Stored records:
================================

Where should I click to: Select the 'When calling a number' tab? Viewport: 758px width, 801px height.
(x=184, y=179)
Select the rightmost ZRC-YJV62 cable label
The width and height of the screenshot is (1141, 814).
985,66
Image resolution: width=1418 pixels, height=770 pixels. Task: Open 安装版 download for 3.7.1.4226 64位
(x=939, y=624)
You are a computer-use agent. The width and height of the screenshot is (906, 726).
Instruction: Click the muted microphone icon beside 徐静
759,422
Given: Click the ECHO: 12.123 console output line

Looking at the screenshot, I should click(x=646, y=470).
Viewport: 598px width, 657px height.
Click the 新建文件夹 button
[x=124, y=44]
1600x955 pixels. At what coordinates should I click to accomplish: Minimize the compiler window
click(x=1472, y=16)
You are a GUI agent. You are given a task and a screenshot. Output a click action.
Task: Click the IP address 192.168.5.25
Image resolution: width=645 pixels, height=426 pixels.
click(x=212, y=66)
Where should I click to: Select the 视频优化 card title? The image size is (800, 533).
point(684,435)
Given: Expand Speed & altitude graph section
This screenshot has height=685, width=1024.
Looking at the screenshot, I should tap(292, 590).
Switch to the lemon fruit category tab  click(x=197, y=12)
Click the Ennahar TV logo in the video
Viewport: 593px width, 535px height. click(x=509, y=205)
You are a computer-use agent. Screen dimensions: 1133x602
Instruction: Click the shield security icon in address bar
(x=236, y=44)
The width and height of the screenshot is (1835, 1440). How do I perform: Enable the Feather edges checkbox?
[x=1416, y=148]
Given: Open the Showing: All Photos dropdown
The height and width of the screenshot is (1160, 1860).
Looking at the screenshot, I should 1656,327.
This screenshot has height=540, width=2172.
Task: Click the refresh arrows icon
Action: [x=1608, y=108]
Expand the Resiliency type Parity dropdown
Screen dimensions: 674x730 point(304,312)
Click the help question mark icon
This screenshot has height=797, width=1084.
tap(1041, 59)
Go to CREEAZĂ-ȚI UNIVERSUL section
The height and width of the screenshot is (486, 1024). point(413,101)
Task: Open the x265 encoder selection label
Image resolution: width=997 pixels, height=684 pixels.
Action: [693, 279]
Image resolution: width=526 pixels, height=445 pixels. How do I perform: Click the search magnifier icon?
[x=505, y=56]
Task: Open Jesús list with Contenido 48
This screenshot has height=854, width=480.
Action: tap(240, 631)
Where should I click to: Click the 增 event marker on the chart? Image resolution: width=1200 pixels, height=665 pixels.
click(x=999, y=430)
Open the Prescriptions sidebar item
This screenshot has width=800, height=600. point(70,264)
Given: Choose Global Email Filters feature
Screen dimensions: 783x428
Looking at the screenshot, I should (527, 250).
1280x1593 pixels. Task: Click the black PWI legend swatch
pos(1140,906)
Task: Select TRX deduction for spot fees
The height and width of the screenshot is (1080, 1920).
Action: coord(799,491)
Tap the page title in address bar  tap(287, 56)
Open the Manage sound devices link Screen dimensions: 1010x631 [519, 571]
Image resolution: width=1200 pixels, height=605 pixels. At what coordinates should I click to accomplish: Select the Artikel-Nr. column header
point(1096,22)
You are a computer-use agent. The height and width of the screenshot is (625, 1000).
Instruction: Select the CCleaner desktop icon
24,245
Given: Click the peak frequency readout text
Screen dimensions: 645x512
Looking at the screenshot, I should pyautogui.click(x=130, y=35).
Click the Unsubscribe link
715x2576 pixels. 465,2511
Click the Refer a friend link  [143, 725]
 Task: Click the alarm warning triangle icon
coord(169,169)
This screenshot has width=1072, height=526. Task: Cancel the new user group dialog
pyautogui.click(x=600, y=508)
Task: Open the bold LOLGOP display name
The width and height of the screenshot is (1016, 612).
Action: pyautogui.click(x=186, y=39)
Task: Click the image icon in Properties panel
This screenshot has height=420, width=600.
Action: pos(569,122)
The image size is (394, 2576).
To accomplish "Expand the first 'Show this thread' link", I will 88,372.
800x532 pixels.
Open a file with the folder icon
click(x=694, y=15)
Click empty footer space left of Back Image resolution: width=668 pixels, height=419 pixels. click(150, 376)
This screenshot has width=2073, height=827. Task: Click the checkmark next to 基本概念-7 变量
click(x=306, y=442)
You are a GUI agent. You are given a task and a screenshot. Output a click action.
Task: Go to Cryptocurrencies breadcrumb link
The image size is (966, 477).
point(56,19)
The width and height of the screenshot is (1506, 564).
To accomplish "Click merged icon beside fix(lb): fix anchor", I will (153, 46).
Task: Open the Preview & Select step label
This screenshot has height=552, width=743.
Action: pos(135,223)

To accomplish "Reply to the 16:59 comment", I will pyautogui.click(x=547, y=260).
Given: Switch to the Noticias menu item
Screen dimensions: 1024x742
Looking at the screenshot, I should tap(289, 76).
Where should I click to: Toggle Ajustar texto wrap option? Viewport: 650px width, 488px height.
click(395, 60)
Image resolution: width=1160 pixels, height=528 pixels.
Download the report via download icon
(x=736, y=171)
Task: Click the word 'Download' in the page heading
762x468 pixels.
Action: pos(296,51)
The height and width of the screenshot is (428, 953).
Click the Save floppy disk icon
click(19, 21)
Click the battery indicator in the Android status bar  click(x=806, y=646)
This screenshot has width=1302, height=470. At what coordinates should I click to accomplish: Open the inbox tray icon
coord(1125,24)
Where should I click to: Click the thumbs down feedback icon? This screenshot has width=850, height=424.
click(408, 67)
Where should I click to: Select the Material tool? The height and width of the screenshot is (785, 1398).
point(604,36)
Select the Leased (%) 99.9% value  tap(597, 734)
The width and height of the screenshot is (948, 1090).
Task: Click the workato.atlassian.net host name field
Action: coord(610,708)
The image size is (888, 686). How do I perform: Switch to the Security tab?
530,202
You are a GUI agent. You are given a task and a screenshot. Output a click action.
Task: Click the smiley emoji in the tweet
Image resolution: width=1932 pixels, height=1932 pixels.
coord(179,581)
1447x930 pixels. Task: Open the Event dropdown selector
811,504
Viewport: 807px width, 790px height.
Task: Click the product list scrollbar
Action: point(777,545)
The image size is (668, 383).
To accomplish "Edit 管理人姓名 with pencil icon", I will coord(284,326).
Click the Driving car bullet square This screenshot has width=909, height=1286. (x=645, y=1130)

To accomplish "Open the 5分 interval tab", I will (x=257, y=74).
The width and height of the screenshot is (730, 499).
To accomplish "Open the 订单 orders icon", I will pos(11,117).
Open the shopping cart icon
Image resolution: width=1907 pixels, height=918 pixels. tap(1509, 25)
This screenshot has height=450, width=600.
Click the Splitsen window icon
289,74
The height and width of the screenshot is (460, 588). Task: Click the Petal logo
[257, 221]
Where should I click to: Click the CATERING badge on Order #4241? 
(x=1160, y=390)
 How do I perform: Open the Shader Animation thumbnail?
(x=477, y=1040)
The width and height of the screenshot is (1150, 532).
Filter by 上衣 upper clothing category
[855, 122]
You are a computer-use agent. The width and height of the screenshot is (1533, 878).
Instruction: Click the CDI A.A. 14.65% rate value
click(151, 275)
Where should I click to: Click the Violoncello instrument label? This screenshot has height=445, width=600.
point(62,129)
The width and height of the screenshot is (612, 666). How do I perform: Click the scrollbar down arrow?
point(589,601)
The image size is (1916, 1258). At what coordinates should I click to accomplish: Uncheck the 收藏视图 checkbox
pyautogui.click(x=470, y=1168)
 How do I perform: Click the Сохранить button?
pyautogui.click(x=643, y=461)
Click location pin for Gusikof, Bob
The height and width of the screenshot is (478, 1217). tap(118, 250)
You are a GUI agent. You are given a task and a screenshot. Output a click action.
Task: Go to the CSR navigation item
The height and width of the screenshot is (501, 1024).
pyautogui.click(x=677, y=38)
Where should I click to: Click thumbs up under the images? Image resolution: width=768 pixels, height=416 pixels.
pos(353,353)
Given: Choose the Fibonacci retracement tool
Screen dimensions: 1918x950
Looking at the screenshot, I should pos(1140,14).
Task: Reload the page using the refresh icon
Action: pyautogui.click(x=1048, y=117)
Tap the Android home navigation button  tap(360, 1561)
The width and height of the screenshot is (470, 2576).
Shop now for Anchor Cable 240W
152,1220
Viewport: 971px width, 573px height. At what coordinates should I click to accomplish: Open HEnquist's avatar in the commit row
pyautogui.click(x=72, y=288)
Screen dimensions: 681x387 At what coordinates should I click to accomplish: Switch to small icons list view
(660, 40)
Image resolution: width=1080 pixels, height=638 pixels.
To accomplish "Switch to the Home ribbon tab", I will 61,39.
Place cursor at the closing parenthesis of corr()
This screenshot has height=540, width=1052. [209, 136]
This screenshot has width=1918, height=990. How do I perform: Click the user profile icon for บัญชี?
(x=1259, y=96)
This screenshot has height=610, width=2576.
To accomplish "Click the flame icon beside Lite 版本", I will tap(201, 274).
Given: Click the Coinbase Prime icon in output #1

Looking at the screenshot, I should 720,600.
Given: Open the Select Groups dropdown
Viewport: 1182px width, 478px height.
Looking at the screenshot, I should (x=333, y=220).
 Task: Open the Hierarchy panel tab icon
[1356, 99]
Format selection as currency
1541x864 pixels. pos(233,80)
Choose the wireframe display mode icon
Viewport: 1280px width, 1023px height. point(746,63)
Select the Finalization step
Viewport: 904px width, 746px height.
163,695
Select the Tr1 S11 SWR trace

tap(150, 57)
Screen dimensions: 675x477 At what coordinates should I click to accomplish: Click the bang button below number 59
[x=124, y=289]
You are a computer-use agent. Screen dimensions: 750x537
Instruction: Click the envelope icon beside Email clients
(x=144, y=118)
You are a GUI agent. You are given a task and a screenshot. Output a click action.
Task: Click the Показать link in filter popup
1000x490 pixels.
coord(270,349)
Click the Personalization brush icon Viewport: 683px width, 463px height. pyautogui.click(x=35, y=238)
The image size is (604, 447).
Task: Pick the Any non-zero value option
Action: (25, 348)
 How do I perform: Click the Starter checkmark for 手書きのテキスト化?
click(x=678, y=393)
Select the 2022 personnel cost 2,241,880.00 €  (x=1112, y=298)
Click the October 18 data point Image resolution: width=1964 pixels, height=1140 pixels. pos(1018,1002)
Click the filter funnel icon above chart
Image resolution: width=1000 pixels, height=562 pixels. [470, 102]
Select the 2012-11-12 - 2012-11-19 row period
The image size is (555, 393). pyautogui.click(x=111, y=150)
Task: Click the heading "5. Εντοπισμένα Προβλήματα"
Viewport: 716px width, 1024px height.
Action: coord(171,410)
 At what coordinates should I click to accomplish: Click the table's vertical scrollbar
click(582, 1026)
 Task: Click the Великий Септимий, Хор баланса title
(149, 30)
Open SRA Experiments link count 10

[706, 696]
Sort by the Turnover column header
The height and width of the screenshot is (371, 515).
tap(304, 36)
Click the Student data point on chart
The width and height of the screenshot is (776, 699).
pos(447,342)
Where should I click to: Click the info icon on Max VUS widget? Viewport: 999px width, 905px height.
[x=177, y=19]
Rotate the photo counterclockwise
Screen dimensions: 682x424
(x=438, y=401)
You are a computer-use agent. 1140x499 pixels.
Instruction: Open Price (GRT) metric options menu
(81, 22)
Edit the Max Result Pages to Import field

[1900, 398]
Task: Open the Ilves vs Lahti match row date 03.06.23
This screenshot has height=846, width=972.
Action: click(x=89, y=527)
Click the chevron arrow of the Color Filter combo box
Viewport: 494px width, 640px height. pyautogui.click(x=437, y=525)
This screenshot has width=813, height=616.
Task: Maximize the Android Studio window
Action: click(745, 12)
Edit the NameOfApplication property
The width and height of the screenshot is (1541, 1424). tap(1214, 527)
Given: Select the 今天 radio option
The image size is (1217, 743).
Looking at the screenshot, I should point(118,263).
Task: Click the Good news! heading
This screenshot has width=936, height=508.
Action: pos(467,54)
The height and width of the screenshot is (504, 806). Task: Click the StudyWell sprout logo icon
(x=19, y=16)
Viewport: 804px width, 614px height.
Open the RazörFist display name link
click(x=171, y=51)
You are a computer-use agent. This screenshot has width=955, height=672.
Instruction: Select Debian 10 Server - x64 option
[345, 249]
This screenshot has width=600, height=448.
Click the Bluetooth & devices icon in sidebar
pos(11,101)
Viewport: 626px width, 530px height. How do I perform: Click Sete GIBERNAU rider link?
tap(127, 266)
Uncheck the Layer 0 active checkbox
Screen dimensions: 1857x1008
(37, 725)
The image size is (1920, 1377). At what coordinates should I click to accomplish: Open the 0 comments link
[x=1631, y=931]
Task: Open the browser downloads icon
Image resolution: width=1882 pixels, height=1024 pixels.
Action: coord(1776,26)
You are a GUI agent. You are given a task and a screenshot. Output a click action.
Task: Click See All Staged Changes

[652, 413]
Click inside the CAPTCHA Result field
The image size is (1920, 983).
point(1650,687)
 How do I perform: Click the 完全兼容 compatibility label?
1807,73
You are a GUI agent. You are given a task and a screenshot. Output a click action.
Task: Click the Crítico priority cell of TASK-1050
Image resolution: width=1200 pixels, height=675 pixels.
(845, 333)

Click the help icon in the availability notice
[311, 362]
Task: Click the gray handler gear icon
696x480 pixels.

================================

### TASK INSTRUCTIONS
Where the data above reaches the line holding "Task: Click the word", begin printing, and stop after the line holding "This screenshot has height=450, width=600.". Each line must be reproduced exactly, with nothing else added.

### SOLUTION TO THIS TASK
Task: Click the word 'Download' in the page heading
762x468 pixels.
Action: pos(296,51)
The height and width of the screenshot is (428, 953).
Click the Save floppy disk icon
click(19, 21)
Click the battery indicator in the Android status bar  click(x=806, y=646)
This screenshot has width=1302, height=470. At what coordinates should I click to accomplish: Open the inbox tray icon
coord(1125,24)
Where should I click to: Click the thumbs down feedback icon? This screenshot has width=850, height=424.
click(408, 67)
Where should I click to: Select the Material tool? The height and width of the screenshot is (785, 1398).
point(604,36)
Select the Leased (%) 99.9% value  tap(597, 734)
The width and height of the screenshot is (948, 1090).
Task: Click the workato.atlassian.net host name field
Action: coord(610,708)
The image size is (888, 686). How do I perform: Switch to the Security tab?
530,202
You are a GUI agent. You are given a task and a screenshot. Output a click action.
Task: Click the smiley emoji in the tweet
Image resolution: width=1932 pixels, height=1932 pixels.
coord(179,581)
1447x930 pixels. Task: Open the Event dropdown selector
811,504
Viewport: 807px width, 790px height.
Task: Click the product list scrollbar
Action: point(777,545)
The image size is (668, 383).
To accomplish "Edit 管理人姓名 with pencil icon", I will coord(284,326).
Click the Driving car bullet square This screenshot has width=909, height=1286. (x=645, y=1130)

To accomplish "Open the 5分 interval tab", I will (x=257, y=74).
The width and height of the screenshot is (730, 499).
To accomplish "Open the 订单 orders icon", I will pos(11,117).
Open the shopping cart icon
Image resolution: width=1907 pixels, height=918 pixels. tap(1509, 25)
This screenshot has height=450, width=600.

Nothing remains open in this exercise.